== Segment start ==
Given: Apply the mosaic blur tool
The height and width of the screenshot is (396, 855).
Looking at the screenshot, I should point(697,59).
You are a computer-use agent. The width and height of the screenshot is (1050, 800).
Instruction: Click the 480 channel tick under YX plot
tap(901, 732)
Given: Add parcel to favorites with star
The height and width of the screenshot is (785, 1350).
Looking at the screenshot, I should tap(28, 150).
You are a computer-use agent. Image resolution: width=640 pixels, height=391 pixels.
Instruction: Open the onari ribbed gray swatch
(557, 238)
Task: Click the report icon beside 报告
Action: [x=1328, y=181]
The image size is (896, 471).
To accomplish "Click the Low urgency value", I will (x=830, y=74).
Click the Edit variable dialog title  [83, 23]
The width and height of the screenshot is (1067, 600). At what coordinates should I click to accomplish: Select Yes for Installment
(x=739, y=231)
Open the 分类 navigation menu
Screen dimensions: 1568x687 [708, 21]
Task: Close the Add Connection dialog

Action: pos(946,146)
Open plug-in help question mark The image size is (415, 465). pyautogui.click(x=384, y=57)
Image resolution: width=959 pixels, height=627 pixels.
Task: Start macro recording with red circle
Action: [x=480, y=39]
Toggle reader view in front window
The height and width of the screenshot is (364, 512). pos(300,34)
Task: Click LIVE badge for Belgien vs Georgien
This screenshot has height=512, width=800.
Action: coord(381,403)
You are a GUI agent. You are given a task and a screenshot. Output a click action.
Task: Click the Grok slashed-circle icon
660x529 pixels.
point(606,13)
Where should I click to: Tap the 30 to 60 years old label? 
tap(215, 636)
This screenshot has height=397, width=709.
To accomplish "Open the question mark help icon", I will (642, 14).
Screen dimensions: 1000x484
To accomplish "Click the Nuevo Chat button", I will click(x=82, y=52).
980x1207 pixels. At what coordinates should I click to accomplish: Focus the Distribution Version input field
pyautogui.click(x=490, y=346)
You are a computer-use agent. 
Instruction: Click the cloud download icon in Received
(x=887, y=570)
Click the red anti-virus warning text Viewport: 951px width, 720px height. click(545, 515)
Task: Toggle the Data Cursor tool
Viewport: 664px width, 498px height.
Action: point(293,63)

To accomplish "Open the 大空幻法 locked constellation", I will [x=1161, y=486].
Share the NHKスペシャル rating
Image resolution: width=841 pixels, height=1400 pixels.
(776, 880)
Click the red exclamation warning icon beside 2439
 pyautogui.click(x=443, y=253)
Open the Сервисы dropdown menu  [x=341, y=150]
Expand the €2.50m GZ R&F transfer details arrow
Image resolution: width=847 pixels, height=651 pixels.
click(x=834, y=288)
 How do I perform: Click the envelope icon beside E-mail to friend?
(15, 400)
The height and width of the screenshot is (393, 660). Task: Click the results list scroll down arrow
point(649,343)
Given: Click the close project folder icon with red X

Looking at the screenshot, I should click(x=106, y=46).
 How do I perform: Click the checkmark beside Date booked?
== Segment end ==
What you are asked to do :: Return the data in full, exactly as it appears above.

Exercise solution ::
Given: Apply the mosaic blur tool
The height and width of the screenshot is (396, 855).
Looking at the screenshot, I should point(697,59).
You are a computer-use agent. The width and height of the screenshot is (1050, 800).
Instruction: Click the 480 channel tick under YX plot
tap(901, 732)
Given: Add parcel to favorites with star
The height and width of the screenshot is (785, 1350).
Looking at the screenshot, I should tap(28, 150).
You are a computer-use agent. Image resolution: width=640 pixels, height=391 pixels.
Instruction: Open the onari ribbed gray swatch
(557, 238)
Task: Click the report icon beside 报告
Action: [x=1328, y=181]
The image size is (896, 471).
To accomplish "Click the Low urgency value", I will (x=830, y=74).
Click the Edit variable dialog title  [83, 23]
The width and height of the screenshot is (1067, 600). At what coordinates should I click to accomplish: Select Yes for Installment
(x=739, y=231)
Open the 分类 navigation menu
Screen dimensions: 1568x687 [708, 21]
Task: Close the Add Connection dialog

Action: pos(946,146)
Open plug-in help question mark The image size is (415, 465). pyautogui.click(x=384, y=57)
Image resolution: width=959 pixels, height=627 pixels.
Task: Start macro recording with red circle
Action: [x=480, y=39]
Toggle reader view in front window
The height and width of the screenshot is (364, 512). pos(300,34)
Task: Click LIVE badge for Belgien vs Georgien
This screenshot has height=512, width=800.
Action: coord(381,403)
You are a GUI agent. You are given a task and a screenshot. Output a click action.
Task: Click the Grok slashed-circle icon
660x529 pixels.
point(606,13)
Where should I click to: Tap the 30 to 60 years old label? 
tap(215, 636)
This screenshot has height=397, width=709.
To accomplish "Open the question mark help icon", I will (642, 14).
Screen dimensions: 1000x484
To accomplish "Click the Nuevo Chat button", I will click(x=82, y=52).
980x1207 pixels. At what coordinates should I click to accomplish: Focus the Distribution Version input field
pyautogui.click(x=490, y=346)
You are a computer-use agent. 
Instruction: Click the cloud download icon in Received
(x=887, y=570)
Click the red anti-virus warning text Viewport: 951px width, 720px height. click(545, 515)
Task: Toggle the Data Cursor tool
Viewport: 664px width, 498px height.
Action: point(293,63)

To accomplish "Open the 大空幻法 locked constellation", I will [x=1161, y=486].
Share the NHKスペシャル rating
Image resolution: width=841 pixels, height=1400 pixels.
(776, 880)
Click the red exclamation warning icon beside 2439
 pyautogui.click(x=443, y=253)
Open the Сервисы dropdown menu  [x=341, y=150]
Expand the €2.50m GZ R&F transfer details arrow
Image resolution: width=847 pixels, height=651 pixels.
click(x=834, y=288)
 How do I perform: Click the envelope icon beside E-mail to friend?
(15, 400)
The height and width of the screenshot is (393, 660). Task: Click the results list scroll down arrow
point(649,343)
Given: Click the close project folder icon with red X

Looking at the screenshot, I should click(x=106, y=46).
 How do I perform: Click the checkmark beside Date booked?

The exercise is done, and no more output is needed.